Mobiliser la gouvernance

La CSRD n’est pas seulement un sujet de mise en conformité. Il s’agit d’un véritable projet d’entreprise qui implique des choix opérationnels mais aussi une mobilisation de la gouvernance sur les sujets ESG de même niveau que celle qui s’applique aux sujets financiers. Trois acteurs clés vont être particulièrement sollicités :

– le conseil d’administration qui devra monter en compétences sur le sujet CSRD pour être capable d’évaluer l’impact de cette nouvelle réglementation sur le modèle d’affaires de l’entreprise ;

– le comité d’audit, dont la mission va s’élargir pour superviser les données extra-financières ;

– la fonction finance qui jouera un rôle clé pour les activités de reporting et d’analyse normative.

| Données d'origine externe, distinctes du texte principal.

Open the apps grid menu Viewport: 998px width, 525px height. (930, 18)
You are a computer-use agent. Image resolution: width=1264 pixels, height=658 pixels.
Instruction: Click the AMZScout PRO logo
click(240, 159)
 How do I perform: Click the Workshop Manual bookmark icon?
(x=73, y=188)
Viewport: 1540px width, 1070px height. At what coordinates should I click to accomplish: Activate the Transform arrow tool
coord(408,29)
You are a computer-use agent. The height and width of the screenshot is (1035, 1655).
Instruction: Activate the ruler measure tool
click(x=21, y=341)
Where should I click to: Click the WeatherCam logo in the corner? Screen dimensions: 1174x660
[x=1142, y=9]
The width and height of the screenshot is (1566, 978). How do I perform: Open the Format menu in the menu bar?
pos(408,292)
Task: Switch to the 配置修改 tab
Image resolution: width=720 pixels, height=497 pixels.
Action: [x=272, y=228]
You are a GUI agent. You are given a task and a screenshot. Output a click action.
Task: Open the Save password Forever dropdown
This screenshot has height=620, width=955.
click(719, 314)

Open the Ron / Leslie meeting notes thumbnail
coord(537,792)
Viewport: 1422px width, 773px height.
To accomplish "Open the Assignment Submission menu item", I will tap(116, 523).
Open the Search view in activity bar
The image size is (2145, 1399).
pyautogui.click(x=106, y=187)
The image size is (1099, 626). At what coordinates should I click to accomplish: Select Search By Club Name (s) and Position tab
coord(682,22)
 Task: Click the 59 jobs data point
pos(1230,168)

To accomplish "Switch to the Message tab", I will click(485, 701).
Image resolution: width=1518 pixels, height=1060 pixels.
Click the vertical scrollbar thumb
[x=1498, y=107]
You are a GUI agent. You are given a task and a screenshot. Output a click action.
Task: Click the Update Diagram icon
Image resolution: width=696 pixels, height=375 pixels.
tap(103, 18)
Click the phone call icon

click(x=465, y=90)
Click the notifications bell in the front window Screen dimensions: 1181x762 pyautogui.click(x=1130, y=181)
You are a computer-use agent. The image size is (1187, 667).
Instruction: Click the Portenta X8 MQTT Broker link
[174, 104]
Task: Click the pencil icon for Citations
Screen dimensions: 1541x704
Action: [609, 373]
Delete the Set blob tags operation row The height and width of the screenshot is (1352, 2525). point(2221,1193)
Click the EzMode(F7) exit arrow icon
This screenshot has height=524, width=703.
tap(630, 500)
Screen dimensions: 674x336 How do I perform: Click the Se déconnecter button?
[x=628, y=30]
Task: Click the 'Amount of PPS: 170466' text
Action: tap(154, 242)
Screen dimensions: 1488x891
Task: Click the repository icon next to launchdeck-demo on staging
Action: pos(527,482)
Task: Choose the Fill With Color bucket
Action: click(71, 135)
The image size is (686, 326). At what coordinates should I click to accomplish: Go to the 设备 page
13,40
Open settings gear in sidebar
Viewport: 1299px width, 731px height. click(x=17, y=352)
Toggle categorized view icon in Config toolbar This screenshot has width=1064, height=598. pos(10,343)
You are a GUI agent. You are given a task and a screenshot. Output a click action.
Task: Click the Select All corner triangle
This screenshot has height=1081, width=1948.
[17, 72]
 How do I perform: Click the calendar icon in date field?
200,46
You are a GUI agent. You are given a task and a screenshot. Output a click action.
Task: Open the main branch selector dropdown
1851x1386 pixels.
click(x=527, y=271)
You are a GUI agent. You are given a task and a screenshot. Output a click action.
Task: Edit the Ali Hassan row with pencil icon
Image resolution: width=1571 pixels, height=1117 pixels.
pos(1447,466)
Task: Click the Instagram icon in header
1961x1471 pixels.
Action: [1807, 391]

D’ailleurs, un benchmark réalisé par KPMG sur un certain nombre de banques montre que dans 50 % d’entre elles, la CSRD est de la responsabilité de la direction financière, les autres directions concernées étant celle de la RSE (33 %) et des risques (17 %). La gouvernance de la CSRD devra en outre s’attacher à se préserver du greenwashing volontaire ou involontaire qui pourrait s’introduire dans le rapport de durabilité et à alerter la direction générale sur son contenu, mais aussi consolider le lien avec les parties prenantes. Cette dimension est importante pour progresser sur le chemin de la durabilité car elle permet de mieux comprendre comment l’entreprise est perçue par le monde extérieur et d’ajuster au mieux les efforts en matière d’ESG.

Et s’il fallait une dernière recommandation pour qualifier la nature du premier rapport de durabilité de l’ère de la CSRD, ce serait : « Dire quelque chose plutôt que rien, établir un rapport sincère, transparent et honnête, enrichi d’une trajectoire d’amélioration et qui énonce en toute transparence les difficultés à résoudre... ».